Her voice steady, Clarke rejected [prosecutor] Giese's argument in her 14-minute reply, saying that the boys were the "sunshine" of Smith's life. "Use your common sense, it was not a boyfriend" that propelled the drownings, Clarke told the jury. "Use your common sense, it was not to get rid of an obstacle."

Instead, Clarke urged the jury to see Smith as driven by a "failing life," by emotional problems that stemmed from a father who committed suicide when she was 6 and a stepfather who molested her when she was 16.

"When we talk about Susan's life, we're not trying to gain your sympathy," Clarke said. "We're trying to gain your understanding. Susan Smith tried to cope with a failing life and she sank."

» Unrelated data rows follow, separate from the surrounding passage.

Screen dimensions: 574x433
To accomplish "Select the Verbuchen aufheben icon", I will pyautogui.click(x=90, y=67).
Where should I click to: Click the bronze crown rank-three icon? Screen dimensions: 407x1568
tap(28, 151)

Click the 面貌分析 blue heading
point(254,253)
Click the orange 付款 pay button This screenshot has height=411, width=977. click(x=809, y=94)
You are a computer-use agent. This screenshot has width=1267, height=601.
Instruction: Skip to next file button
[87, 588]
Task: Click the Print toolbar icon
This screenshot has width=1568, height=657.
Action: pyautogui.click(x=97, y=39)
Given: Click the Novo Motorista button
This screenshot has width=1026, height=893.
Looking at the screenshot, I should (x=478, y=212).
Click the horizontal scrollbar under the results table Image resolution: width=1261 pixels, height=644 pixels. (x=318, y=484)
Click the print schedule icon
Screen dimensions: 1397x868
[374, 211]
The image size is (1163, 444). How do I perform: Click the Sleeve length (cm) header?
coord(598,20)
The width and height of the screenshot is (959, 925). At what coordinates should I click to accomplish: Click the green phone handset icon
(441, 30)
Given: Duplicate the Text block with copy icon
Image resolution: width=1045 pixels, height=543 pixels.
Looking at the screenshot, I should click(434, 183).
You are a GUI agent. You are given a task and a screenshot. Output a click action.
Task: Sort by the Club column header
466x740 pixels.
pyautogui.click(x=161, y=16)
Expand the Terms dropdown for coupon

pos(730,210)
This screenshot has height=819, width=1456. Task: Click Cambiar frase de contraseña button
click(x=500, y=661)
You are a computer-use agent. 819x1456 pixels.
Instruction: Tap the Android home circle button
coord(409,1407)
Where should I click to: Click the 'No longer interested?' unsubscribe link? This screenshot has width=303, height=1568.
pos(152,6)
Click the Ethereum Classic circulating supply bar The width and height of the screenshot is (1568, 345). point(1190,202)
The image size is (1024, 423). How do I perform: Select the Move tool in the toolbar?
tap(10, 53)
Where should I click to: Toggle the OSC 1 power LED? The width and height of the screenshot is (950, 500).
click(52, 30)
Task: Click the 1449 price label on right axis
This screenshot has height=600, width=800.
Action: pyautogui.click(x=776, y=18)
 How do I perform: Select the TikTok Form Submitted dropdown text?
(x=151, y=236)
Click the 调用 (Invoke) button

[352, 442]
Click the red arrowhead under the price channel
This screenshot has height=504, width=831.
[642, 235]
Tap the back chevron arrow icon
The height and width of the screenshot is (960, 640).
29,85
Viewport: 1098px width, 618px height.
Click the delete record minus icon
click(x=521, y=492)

The jury returned a verdict of life in prison.

Friday, January 07, 2011

Judge Hurley: I would have found Joel Williams not guilty

From the Sun-Sentinel:

Charged initially with a money-laundering conspiracy involving Broward County Commissioner Josephus Eggelletion, Joel Williams was sentenced Thursday to just two years of probation for filing false income tax returns.

U.S. District Judge Daniel T.K. Hurley took the prosecution by surprise when he briefly criticized the government's case against Williams, an offshoot of the FBI's high-profile and successful undercover sting on public corruption in Broward County.

The judge said he would have found Williams not guilty of the money-laundering charges "on the grounds of entrapment" and that he felt those charges had been the result of "pie in the sky" created by the government.


Big win for Assistant Federal Defender Daryl Wilcox, who hung the jury the first time around. More:

"I don't absolve him," Hurley said. "I don't suggest that what he did was appropriate but I think he allowed himself to be swept along in something that sounded too good to be true."

In an interview after the sentencing, Williams said he had been stupid and greedy.

"[When] people that you trust and look up to say things, you get overwhelmed and believe them. You put blinders on," he said.